Problem to work on => Lines to restate from the data below: from the one containing "This screenshot has height=517, width=1046." to the one containing "Task: Open the Shop menu item", both included. Give them again exactly, and only them.

Input material =>
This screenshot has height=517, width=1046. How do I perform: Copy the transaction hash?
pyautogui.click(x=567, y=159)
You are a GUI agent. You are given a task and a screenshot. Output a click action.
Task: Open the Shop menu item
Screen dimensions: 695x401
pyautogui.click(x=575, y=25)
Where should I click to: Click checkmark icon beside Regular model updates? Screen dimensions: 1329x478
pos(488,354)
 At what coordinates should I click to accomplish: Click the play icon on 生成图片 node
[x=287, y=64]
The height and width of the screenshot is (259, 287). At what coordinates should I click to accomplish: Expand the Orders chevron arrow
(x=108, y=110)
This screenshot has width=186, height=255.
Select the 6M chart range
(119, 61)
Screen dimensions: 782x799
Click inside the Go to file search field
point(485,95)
...
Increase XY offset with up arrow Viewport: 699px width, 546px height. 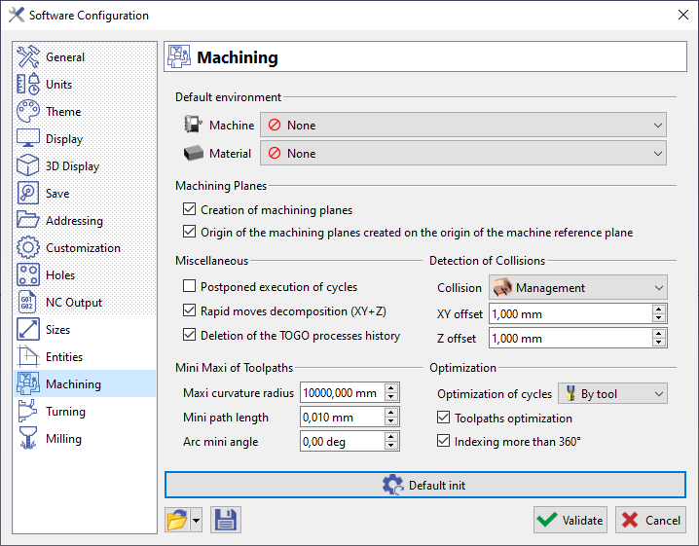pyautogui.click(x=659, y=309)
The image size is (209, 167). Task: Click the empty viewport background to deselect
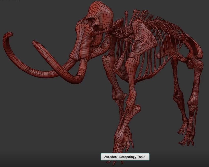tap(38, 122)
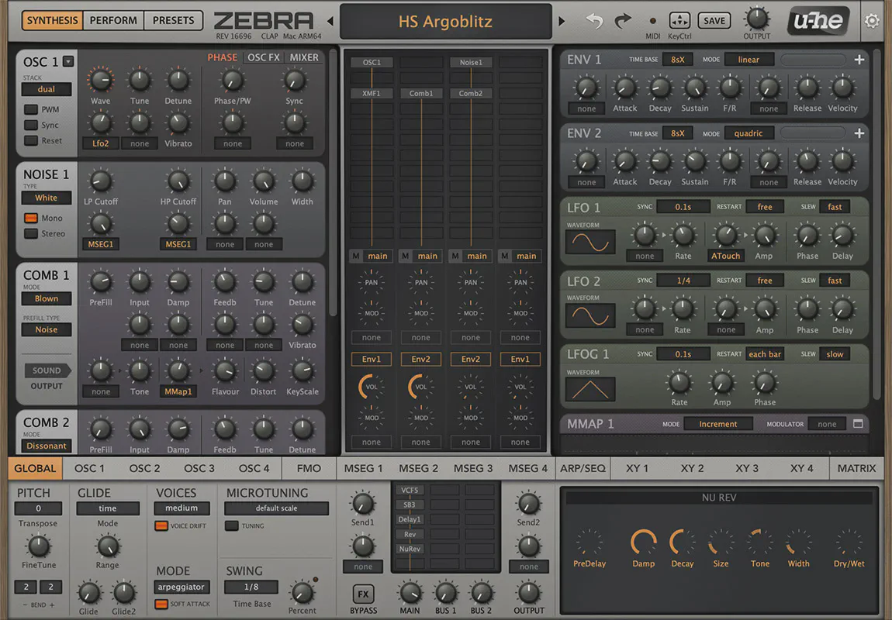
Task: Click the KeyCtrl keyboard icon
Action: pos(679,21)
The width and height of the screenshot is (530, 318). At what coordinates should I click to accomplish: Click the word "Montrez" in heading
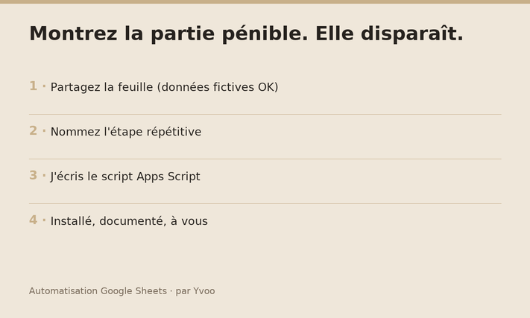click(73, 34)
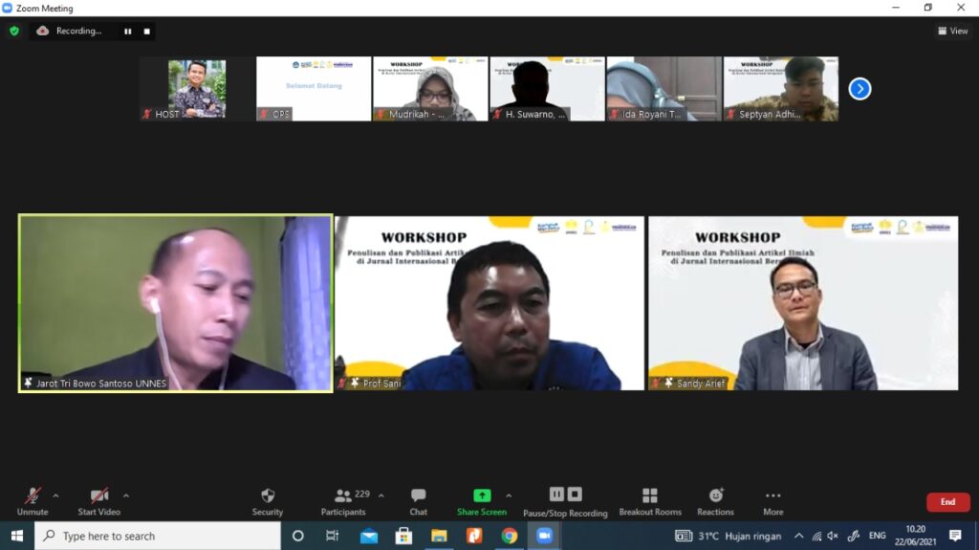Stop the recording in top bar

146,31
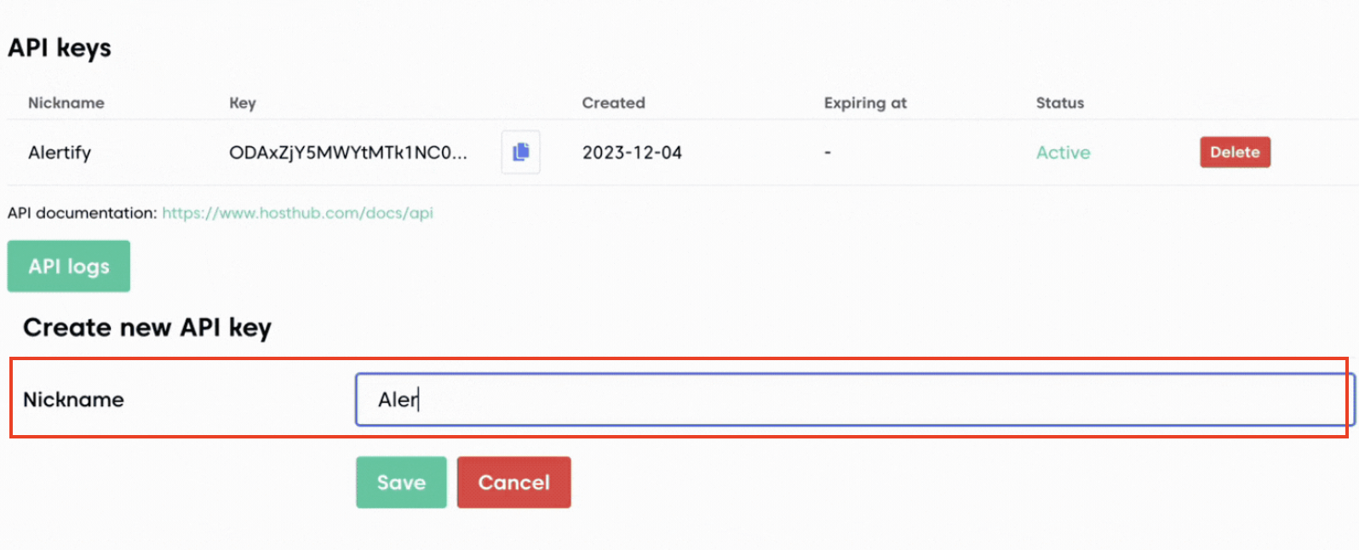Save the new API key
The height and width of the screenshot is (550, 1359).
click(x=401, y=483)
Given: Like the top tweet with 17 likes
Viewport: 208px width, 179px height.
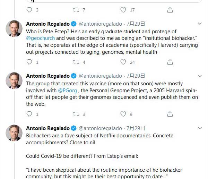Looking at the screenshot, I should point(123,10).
---
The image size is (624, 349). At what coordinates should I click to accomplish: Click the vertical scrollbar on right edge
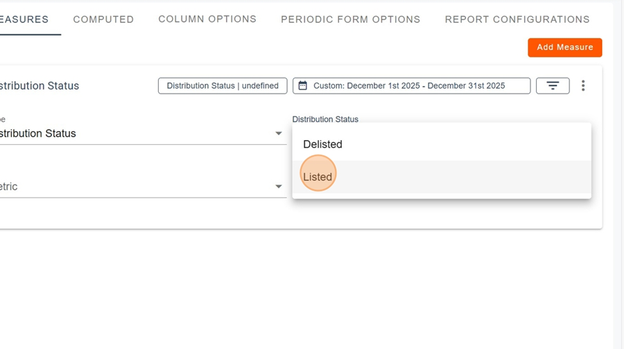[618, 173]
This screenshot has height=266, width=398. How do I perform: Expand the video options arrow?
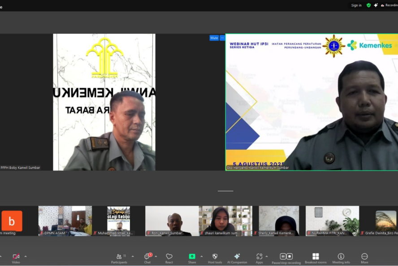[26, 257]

Answer box =>
This screenshot has height=517, width=1046. How do I perform: Copy the transaction hash?
pyautogui.click(x=567, y=159)
You are a GUI agent. You are given a task and a screenshot. Output a click action.
Task: Open the Shop menu item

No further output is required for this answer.